Selon Jean-François Muracciole, le bilan des pertes de la bataille est difficile à établir en raison de l’absence de bilan officiel, y compris pour la 2e DB. Cette absence est « significative » et « révèle la très faible intensité d’une « bataille » qu’Américains et Allemands n’ont pas jugé utile d’isoler dans leurs statistiques par ailleurs très précises ». Malgré l'incertitude des sources, il estime les pertes totales, françaises et allemandes, à environ 3 400 morts et 5 500 blessés (dont un millier de FFI tués et blessés et 130 tués, 319 blessés et 21 disparus à la 2e DB). Par comparaison, le bilan de la bataille de Berlin est de plus de 300 000 morts2.

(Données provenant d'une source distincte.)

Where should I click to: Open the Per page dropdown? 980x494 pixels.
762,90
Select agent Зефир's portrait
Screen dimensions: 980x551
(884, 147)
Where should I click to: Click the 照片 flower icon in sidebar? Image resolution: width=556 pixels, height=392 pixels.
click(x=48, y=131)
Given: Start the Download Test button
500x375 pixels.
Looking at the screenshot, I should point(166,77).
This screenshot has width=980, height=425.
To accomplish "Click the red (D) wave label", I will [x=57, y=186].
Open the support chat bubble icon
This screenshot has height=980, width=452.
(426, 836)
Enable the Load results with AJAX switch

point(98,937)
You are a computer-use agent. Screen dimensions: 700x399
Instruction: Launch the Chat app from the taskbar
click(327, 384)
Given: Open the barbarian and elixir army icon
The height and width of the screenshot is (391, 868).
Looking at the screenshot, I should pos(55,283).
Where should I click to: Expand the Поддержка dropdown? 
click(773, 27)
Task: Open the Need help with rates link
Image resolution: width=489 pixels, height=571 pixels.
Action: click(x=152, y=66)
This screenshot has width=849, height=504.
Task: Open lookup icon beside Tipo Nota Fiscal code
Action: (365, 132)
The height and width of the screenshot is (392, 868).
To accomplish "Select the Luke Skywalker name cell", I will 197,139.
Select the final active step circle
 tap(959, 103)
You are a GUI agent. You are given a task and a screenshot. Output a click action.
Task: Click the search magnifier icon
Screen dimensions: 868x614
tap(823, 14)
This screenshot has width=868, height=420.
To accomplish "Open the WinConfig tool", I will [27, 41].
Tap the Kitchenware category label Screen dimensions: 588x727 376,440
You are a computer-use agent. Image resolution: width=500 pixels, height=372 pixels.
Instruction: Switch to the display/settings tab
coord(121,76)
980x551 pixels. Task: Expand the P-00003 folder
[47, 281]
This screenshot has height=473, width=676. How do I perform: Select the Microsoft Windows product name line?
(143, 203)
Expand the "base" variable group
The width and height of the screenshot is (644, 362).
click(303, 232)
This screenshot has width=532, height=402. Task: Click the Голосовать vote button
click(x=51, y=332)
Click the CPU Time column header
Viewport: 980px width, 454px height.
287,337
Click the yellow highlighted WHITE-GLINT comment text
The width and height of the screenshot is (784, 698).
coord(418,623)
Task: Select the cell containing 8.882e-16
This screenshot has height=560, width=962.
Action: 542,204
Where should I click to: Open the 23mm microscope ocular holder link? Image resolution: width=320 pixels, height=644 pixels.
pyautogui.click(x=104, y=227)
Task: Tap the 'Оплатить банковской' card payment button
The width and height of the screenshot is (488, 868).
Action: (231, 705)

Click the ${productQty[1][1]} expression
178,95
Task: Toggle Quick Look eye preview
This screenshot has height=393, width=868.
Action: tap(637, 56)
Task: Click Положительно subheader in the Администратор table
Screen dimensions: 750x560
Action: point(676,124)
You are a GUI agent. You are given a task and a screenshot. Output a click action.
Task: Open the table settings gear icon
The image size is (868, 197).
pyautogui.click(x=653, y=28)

D'importantes conséquences politiques
Défilé de la 28e division d’infanterie américaine le 29 août.Reddition de la garnison allemande de Paris, signée par le général von Choltitz le 25 août, reçue par le général Leclerc et contresignée par le colonel Rol-Tanguy.
Polémique
La BBC rend publique en 2009 une demande des Américains, à une époque où la ségrégation raciale existe aux États-Unis, pour que les bataillons français et anglais défilant lors de la libération soient de composition « exclusivement blanche » (white only)40 alors que deux tiers des troupes françaises étaient composées de soldats originaires des colonies41. Si tous les soldats noirs ont été remplacés lors du « blanchiment » de la division Leclerc lors de sa formation durant l'été 194342, en revanche, environ 1 300 soldats maghrébins (soit près de 10 % des effectifs) sont présents dans la division lors de la libération de Paris43,44,45,46,47.